Supplementary memorandum by GlaxoSmithKline (PI 132)

COMMENTS IN RESPONSE TO THE INSTITUTE FOR SOCIAL MARKETING ANALYSIS OF MARKETING DOCUMENTS

  GlaxoSmithKline (GSK) supports the need for regulation of the advertising and promotion of medicines, and specifically supports self regulation under the PMCPA Code of Practice. Regrettably, the company has, on occasions, been found to be in breach of the Code of Practice. These breaches are taken extremely seriously by the company and are always reviewed to ensure that similar breaches do not recur. If these breaches involve the action of an individual acting contrary to instruction, disciplinary action is always taken.

  In respect of the analysis of industry marketing practices undertaken for the Committee by the Institute for Social Marketing, we are unable to respond in great detail given the generality of the analysis and conclusions.

  We are disappointed to note, however, that the authors have chosen to entitle their analysis "Dealing in Drugs". This is somewhat ironic, since they are particularly critical of anything they perceive to be the use of emotive language in industry's promotional efforts. Our view as to the appropriateness of the title can best be summed up by quoting from the ISM's authors themselves; that is to say, "words like `objective' and `balanced' sit uncomfortably with . . . techniques . . . which play on patently subjective feelings and emotions", as this title appears to be intended to do.

  The Institute for Social Marketing's analysis is based on a large amount of information supplied to the Committee by GSK and by other companies. We do not immediately recognise the instances portrayed in the 15-page analysis as representing material supplied by GSK. Our preliminary analysis, however, suggests that some if not all of the analysis is based on a fundamental misapprehension of the nature of the Code and the legal framework that underpins it.

  Marketing, and other forms of promotion, exist to increase sales of products beyond the level that would occur if such activity did not take place. Companies would not otherwise engage in this activity. This is entirely legitimate. Neither the Code of Practice, nor the Medicines Act, nor the EU Directive on the Advertising and Promotion of Medicines prohibits this activity; rather they regulate it. However, the Institute for Social Marketing analysis appears to be based in part on an assumption that any activity designed to increase the level of sales of a company's products is, by definition, in breach of the Code. This assumption is simply incorrect. The ISM analysis also seems rooted in a philosophical standpoint that anything done by a company with the intention of encouraging the use of its medicines and which benefits that company is inherently wrong. We disagree entirely with such a standpoint. ISM's report is based on muddled thinking and an incorrect appreciation of the regulatory framework, and this therefore calls into question the reliability of the report's conclusions.

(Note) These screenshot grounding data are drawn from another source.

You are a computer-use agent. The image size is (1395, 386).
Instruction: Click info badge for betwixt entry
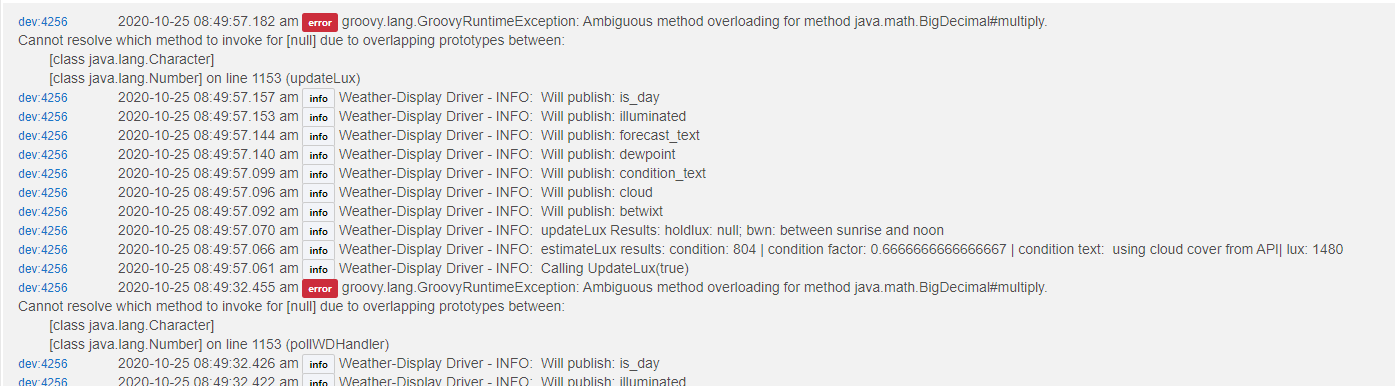319,212

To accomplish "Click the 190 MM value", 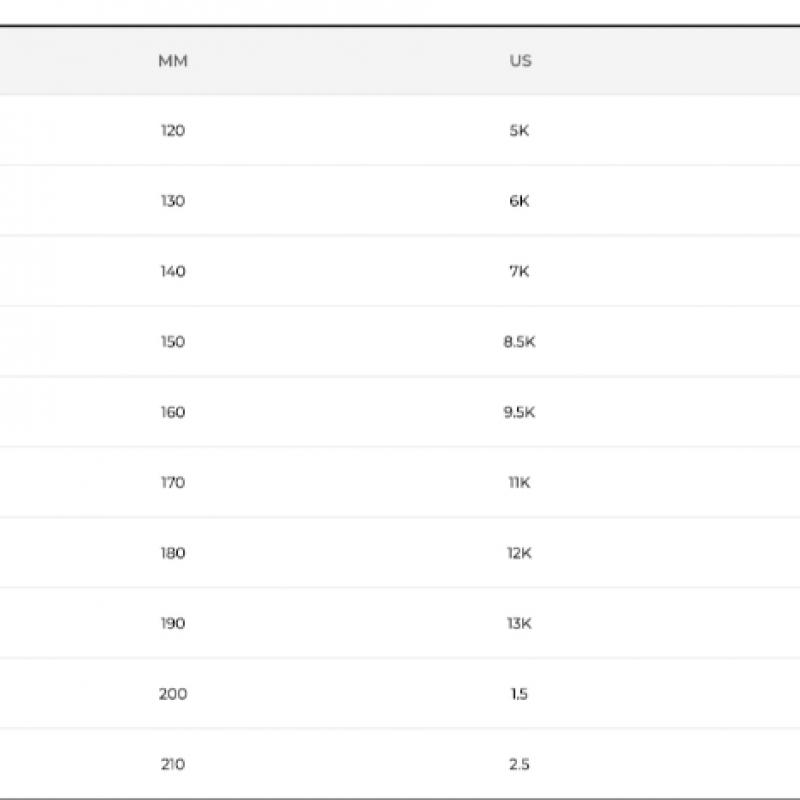I will 173,624.
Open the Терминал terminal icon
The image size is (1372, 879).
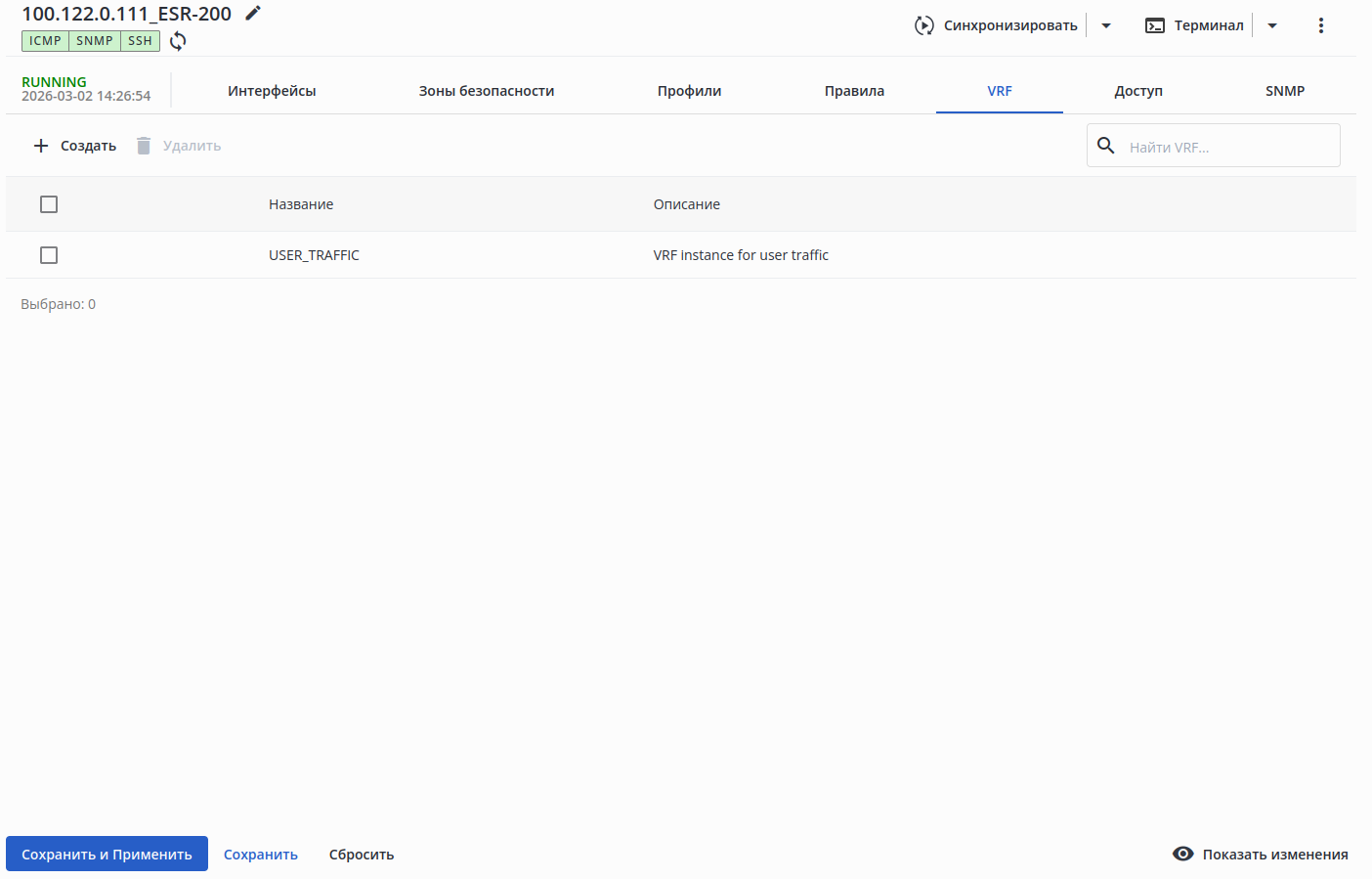point(1155,25)
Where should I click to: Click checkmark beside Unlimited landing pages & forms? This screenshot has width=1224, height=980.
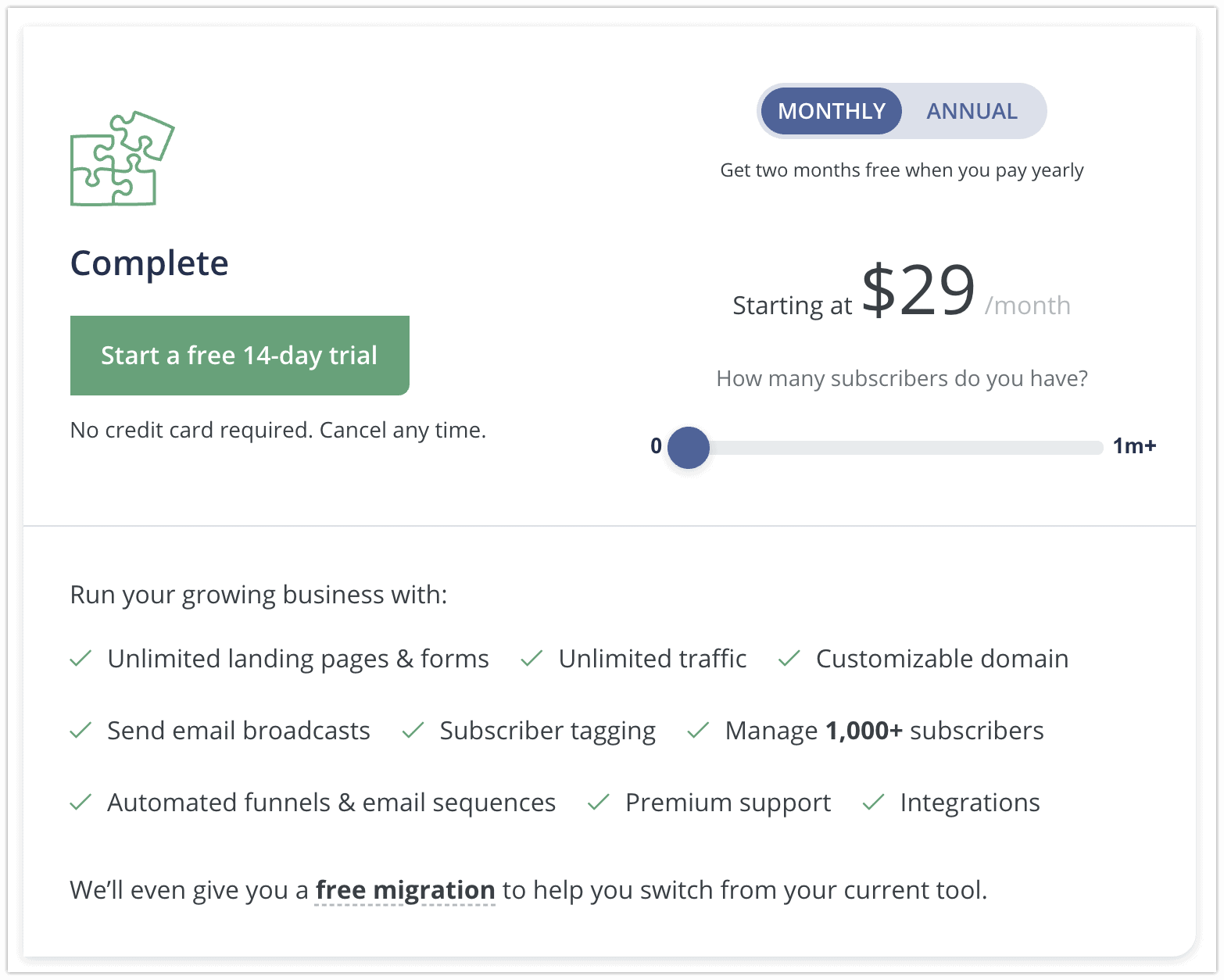tap(81, 659)
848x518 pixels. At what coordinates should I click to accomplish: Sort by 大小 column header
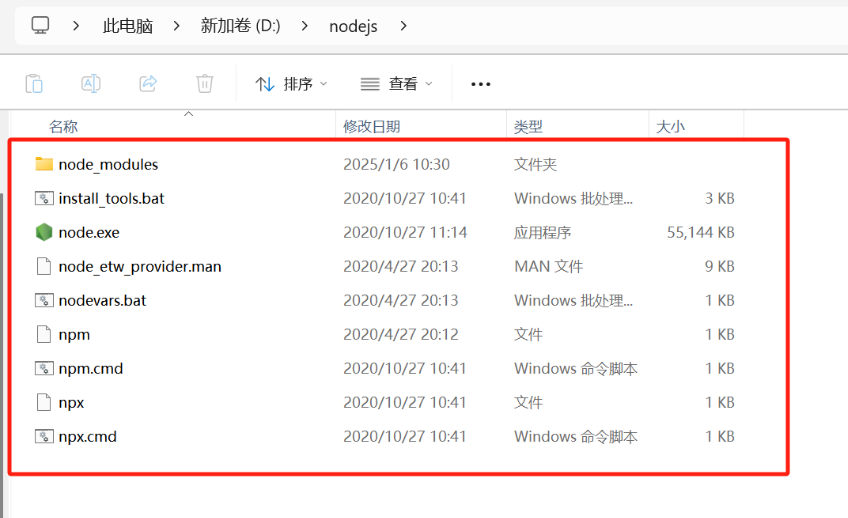coord(670,127)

  Carried out responsibly, promoting the use of medicines serves not merely the interests of pharmaceutical companies, but is also of benefit to patients and to the UK. Modern medicines can improve the quality and length of life and allow major diseases to be treated without the need for in-patient hospital care. They can allow patients to remain economically active, when they would otherwise be dependent on carers or social services. Medicines are therefore part of the solution, not part of the problem for the NHS. Indeed, the problem in the UK is not the widespread over-use of new medicines, but rather the opposite. Research clearly shows that UK uptake of new medicines is about one quarter of that in the average of comparable countries one year after launch, and remains low thereafter. Put simply, compared to many of their European or American counterparts, UK patients get poorer or later access to life-saving or life-enhancing new drugs.

  The Institute for Social Marketing's report also seems to have assumed that the analyses companies use to inform their marketing campaigns are the same as the execution of those campaigns. Implementation of campaigns is subject to the Code of Practice and the Medicines Act, but the thinking that informs those campaigns, as outlined in some of the documents provided to the Committee, may well not be.

  The Institute for Social Marketing's analysis also appears to find it blameworthy that industry would want to use public relations to counter criticism of medicines in the media—criticism that can often be factually incorrect and therefore unnecessarily distressing to patients who rely on those treatments. It would be astonishing if a company did not to seek to defend itself or its products from unwarranted attacks, and we believe such activity to be entirely legitimate.